The checkpoint table is large (one row per graph step per task) and rotates older entries based on audit_log_retention_days in the hardware profile.

Audit hash chain¶

audit_log is append-only and uses a SHA-256 hash chain:

CREATE TABLE audit_log (
    id BIGSERIAL PRIMARY KEY,
    timestamp TIMESTAMPTZ NOT NULL DEFAULT now(),
    event_type TEXT NOT NULL,
    payload JSONB NOT NULL,
    prev_hash BYTEA,
    this_hash BYTEA NOT NULL
);

Each row's this_hash = SHA256(prev_hash || event_type || payload || timestamp). Tampering with any row breaks the chain at every subsequent row, which is detectable in a single pass.

Initialization¶

make db-init     # one-time: create database, roles, tables, extensions
make db-start    # start PostgreSQL service

db-init is idempotent. Running it twice is safe.

Connection pools¶

The framework holds three separate asyncpg pools:

admin_pool      # legionforge_admin   — used only by migrations
gateway_pool    # legionforge_gateway — used by FastAPI gateway
worker_pool     # legionforge_worker  — used by agent workers

Routing by pool enforces the role separation at the connection layer, not just at SQL grant time. Trying to insert into gateway_users from a worker fails because the worker pool's role has no INSERT privilege there.

Common operations¶

Reset Guardian role password

psql -U legionforge_admin -d legionforge -c \
  "ALTER ROLE legionforge_guardian WITH PASSWORD 'newpassword';"
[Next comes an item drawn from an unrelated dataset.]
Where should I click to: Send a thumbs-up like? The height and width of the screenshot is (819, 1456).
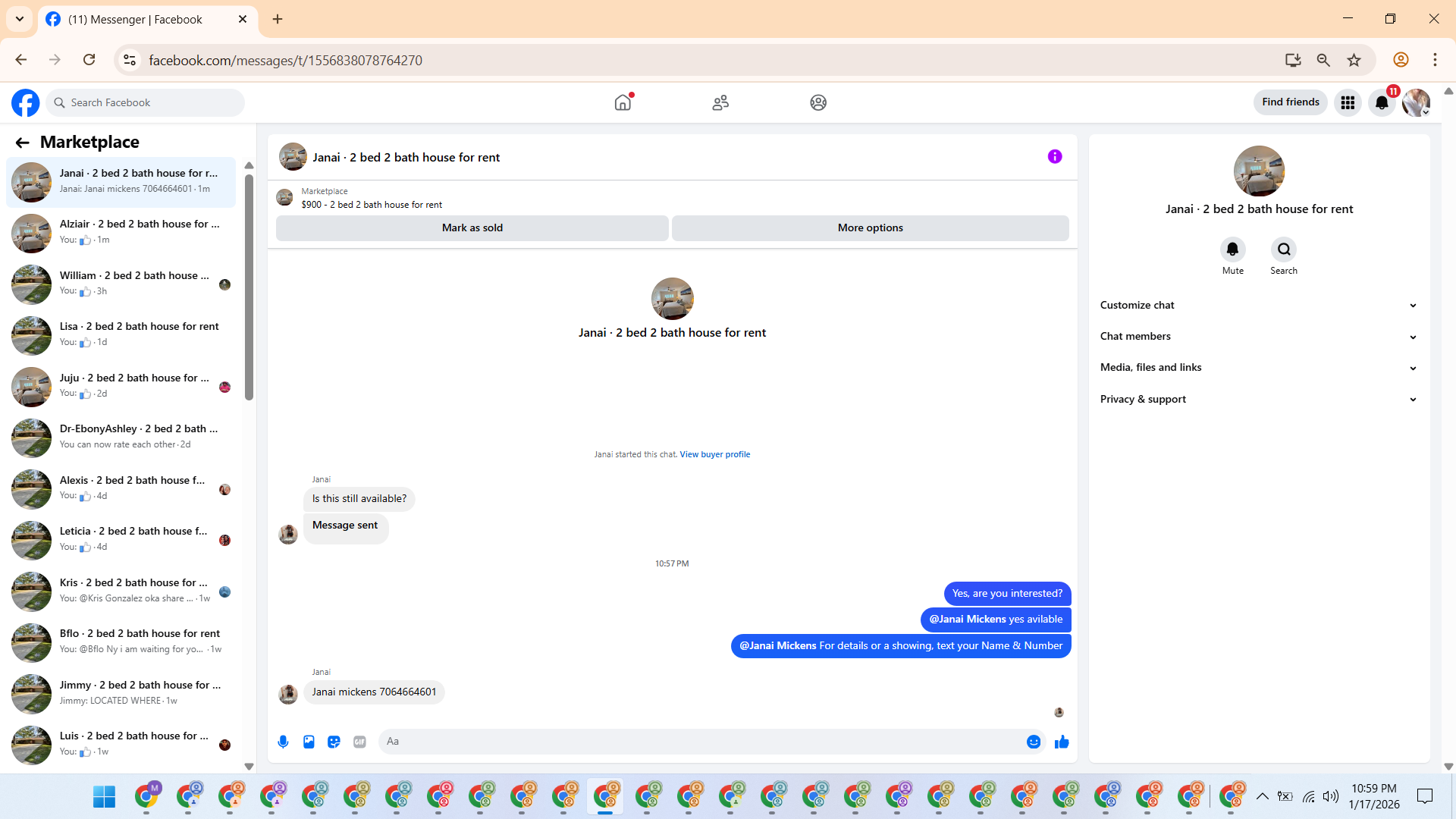click(1062, 742)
security add-generic-password -A \
  -s legionforge_guardian -a api_key -w 'newpassword'

Inspect threat events

SELECT event_type, COUNT(*)
FROM threat_events
WHERE timestamp > now() - interval '7 days'
GROUP BY event_type
ORDER BY COUNT(*) DESC;

Verify audit-chain integrity

Use the make audit-verify target — it walks the chain and reports any broken links.